On October 1, 1992, the new Midfield Terminal opened and all operations transferred over from the old terminal. Pittsburgh International's Midfield Terminal brought a new vision to the region for domestic and international air travel. Designed to be the nation's best gateway to international commerce, PIT is within a 90-minute flight of 70 percent of North America's population. Capacity is one of PIT's most valuable assets. A model to other airports around the world, the design of the terminal was planned to simplify aircraft movement on the airfield and ease pedestrian traffic to the gates.

Since opening, PIT's Midfield Terminal has been recognized on numerous occasions for its efficient and creative ways to assist travelers. PIT has become a major economic generator for southwestern Pennsylvania. And it continues to grow. In the last year, airlines have launched new service from PIT, new routes have been added, and development surrounding the airfield is growing.
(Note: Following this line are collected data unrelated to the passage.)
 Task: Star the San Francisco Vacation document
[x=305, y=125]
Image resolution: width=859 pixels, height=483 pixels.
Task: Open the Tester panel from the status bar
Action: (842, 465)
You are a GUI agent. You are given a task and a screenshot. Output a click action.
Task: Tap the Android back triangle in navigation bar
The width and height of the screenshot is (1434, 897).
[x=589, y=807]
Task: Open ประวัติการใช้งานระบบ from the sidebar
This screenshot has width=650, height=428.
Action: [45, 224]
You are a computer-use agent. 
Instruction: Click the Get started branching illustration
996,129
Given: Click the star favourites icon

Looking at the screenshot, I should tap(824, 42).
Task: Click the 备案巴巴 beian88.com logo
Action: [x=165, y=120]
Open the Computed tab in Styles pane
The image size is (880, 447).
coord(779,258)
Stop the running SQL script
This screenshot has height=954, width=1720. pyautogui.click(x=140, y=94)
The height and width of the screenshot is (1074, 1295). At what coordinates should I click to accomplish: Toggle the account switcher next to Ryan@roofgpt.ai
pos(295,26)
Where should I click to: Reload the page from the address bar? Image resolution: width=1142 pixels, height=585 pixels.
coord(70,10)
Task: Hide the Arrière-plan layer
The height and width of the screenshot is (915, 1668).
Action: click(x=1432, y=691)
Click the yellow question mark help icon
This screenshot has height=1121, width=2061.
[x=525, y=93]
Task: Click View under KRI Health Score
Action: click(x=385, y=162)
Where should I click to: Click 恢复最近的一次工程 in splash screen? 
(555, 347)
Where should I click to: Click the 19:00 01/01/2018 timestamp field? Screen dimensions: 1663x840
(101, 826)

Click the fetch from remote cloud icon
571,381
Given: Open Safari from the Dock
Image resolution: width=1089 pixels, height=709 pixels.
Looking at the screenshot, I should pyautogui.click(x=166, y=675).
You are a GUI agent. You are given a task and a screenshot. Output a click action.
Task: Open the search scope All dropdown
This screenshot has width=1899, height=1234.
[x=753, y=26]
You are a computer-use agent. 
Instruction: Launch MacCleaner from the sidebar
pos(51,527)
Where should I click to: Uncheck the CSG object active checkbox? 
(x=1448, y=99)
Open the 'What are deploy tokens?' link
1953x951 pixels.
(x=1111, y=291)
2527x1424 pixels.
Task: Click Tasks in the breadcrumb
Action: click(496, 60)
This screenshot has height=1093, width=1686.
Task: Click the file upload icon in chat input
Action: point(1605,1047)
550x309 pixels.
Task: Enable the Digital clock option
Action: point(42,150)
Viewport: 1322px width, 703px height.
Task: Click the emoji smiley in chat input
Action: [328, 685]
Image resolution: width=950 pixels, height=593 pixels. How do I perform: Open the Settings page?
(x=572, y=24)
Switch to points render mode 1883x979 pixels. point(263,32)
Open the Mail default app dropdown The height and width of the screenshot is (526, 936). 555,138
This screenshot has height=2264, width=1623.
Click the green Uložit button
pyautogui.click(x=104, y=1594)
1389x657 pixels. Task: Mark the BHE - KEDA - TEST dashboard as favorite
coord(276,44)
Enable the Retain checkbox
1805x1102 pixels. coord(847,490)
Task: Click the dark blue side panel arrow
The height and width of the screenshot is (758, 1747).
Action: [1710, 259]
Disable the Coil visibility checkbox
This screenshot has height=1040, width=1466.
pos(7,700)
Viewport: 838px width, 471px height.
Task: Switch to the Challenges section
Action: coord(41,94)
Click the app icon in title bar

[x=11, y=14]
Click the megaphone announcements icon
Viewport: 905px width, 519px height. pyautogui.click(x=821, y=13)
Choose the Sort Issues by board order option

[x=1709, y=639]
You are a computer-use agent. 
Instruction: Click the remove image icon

Source: Sections of the history taken from the Yesterday's Airport of Tomorrow display located inside the Pittsburgh Airport.

==Aircraft accidents==

===At PIT===
- November 22, 2001 a corporate Learjet crashed after a rapid takeoff in which it went "nose-high" before the pilot lost control. Both on board were killed.
- September 8, 1994 USAir Flight 427, a Boeing 737-300, crashed on approach from Chicago O'Hare International Airport. All 132 people on board were killed. It resulted in the longest and most thorough NTSB investigation in world history. It was determined that a lock occurred in rudder control that caused the plane to fall uncontrollably from 6000 ft. Boeing has retrofitted every 737 because of the data gathered from this crash. The plane crashed roughly 10 mi North-Northwest in Hopewell Township.
- April 1, 1956 TWA Flight 400, A Martin 4-0-4, to Newark, New Jersey crashed about a half mile after taking off when the pilot and co-pilot did not immediately correct a small engine malfunction/fire. Due to miscommunication and lack of focus it caused failure and a crash. 22 of 36 were killed.

===At other locations===
- January 31, 1956, a B-25 crashed into the Monongahela River; the aircraft still has not been found, as of 2015.

==Heliports==
Several heliports serve the downtown Pittsburgh area.